■ Text ■
******************************

Guest Post by Vicki Ann Cremona

If you had to go into a café in Valletta Capital of Culture and ask for a coffee, you would need more than a euro to pay for it. However, I think each and every one of us would have a euro to spare. And had the government offered you and me to buy all the items in a hospital for the princely sum of one euro, we might actually have taken the possibility into consideration, and perhaps earned some money from the deal!

What’s more, had the government offered to rent us a hospital at the same non-risk and debt-free conditions it has offered to a foreign company, we would even have been presented with a choice: we might have chosen the Gozo hospital, or perhaps preferred either Karen Grech Hospital or St. Luke’s!

The problem is that the Government of the Maltese People did not make this offer to any Maltese person, certainly not to those in the more or less average wage-earning category. Moreover, it overlooked the fact that actually, those hospitals already belonged to us: they were built and maintained from our money – from the taxes we pay.

Consequently, Government had no right to sell them, or give them away. The fact of selling all they contained for a symbolic euro is an affront to all the honest people who pay their taxes regularly and on time.

What do we mean when we say that Government has given away our hospitals? In simple language, it seems that if, for example, you are Gozitan, and the (low) quota of free beds made available by the new entity which should be managing the hospital has already been filled – I say ‘should be’ because it seems that this privilege has already been passed on to someone else – your choice of options is not very clear.

Possibly, you may have to pay something out of your own pocket, or we may all have to pay for you from our taxes – probably more than the current expense of keeping you in hospital (these people have to make a profit, after all!). Or else, you may have to come to Malta where places in hospital are already lacking – to the extent that there was once a rumour that St Luke’s hospital was going to be repristined in order to meet the demand.

Whether this is going to happen or not no longer depends on the Maltese people, because our Tagħna Lkoll Government has handed our hospitals over to foreigners, and all that is in them for one euro! What’s more, Government has set these people’s mind at rest that if it were to take back the concession, it would actually pay their debts, or rather, we would pay their debts from our taxes.

All this makes one think: either Joseph Muscat, the Prime Minister of each and every one of us, has not understood that a euro is not enough to buy a coffee and that the person or persons who have done this deal have made a fool of him and of us, the Maltese people, or he himself is involved in this deal, which would mean that he too, is taking us for a ride. I am certainly not the person who is capable of knowing the truth. The person who usually managed to discover and reveal the truth has recently been killed.

******************************

■ Material provided ■
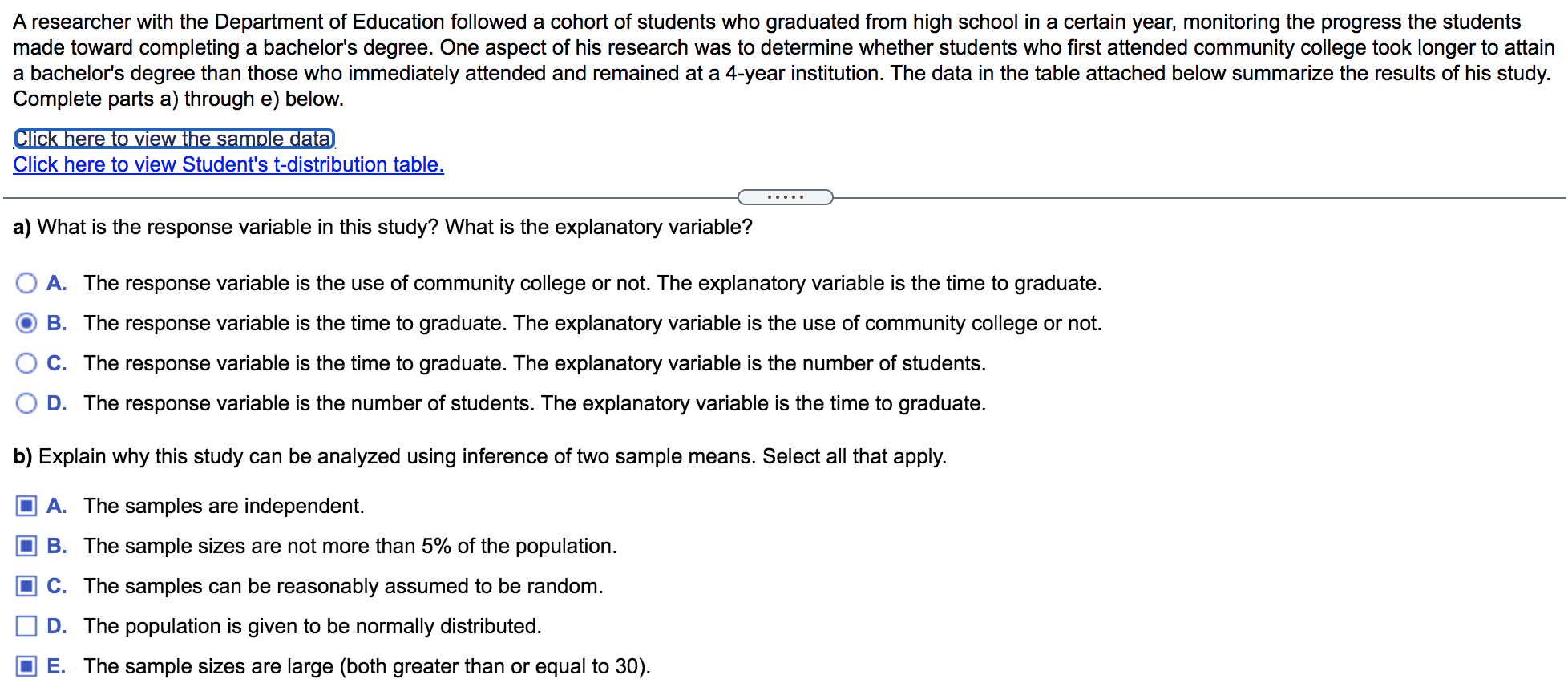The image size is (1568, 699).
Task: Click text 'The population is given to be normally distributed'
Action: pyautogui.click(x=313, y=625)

******************************

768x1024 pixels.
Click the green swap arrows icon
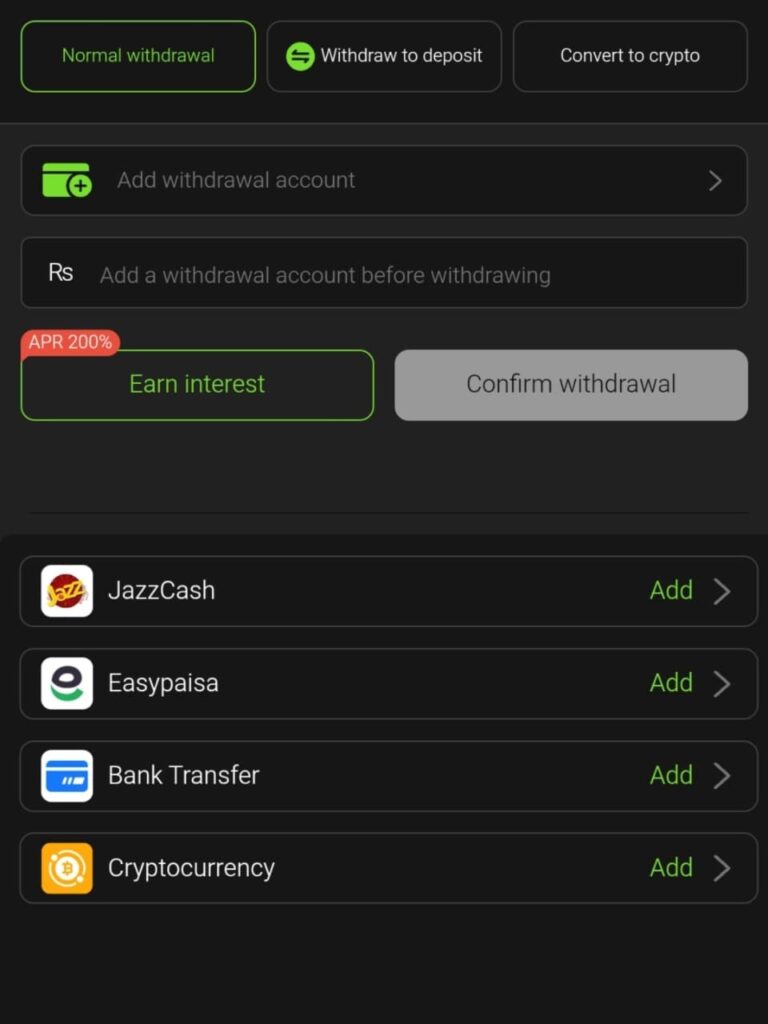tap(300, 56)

******************************

■ Exercise set ■
1/ According to the piece on Malta's hospital deal, what paid for building and maintaining the hospitals?
2/ Resume the piece on Malta's hospital deal after its final sentence, carrying on in the same voice.
The material comes from a separate source that has nothing to do with the text.

■ Replies ■
1/ They were built and maintained from the taxes the Maltese people pay.

2/
Today the doctors are going out on strike to fight for what really belongs to us – our hospitals. It could be claimed that if they were already feeling wary about what was coming, they should have spoken up before, but as the saying goes: better late than never. It is our duty not only to uphold their claims, but to show them our solidarity.

Let us not forget those horrible years in the seventies when many of our leading doctors as well as those medical students who could (barely) afford it, had to go abroad because of government interference in the hospitals. At the time, you could almost count the number of Maltese doctors in the hospitals practically on your fingers! So what is to happen now if our hospitals no longer belong to us? What will happen to our doctors?

What is going to happen to the Gozo hospital, which services a whole island, and to Karin Grech hospital? St Luke’s hospital has been conceded for almost a hundred years, so quite a few of us will no longer be around when it comes back into Maltese hands!

Another important question is, into what pocket has any change from that symbolic euro gone? A hospital’s equipment can only be sold for a euro on paper (I believe it is a way to avoid taxation) but what interests many of us is: where has the real money that these hospitals are worth gone to? By any chance, has it gone abroad to Panama, or to the Virgin islands?

Are we, Maltese and Gozitans, to be left with nothing, or rather, are we actually to pay from our taxes the extra costs that this sale may probably involve? And will those who are using our money continue to export it, in order to evade the taxes that the rest of us have to pay?

Let us all show our solidarity with our doctors on strike and give them our support. They are fighting to ensure that what is rightfully ours is not squandered or stolen!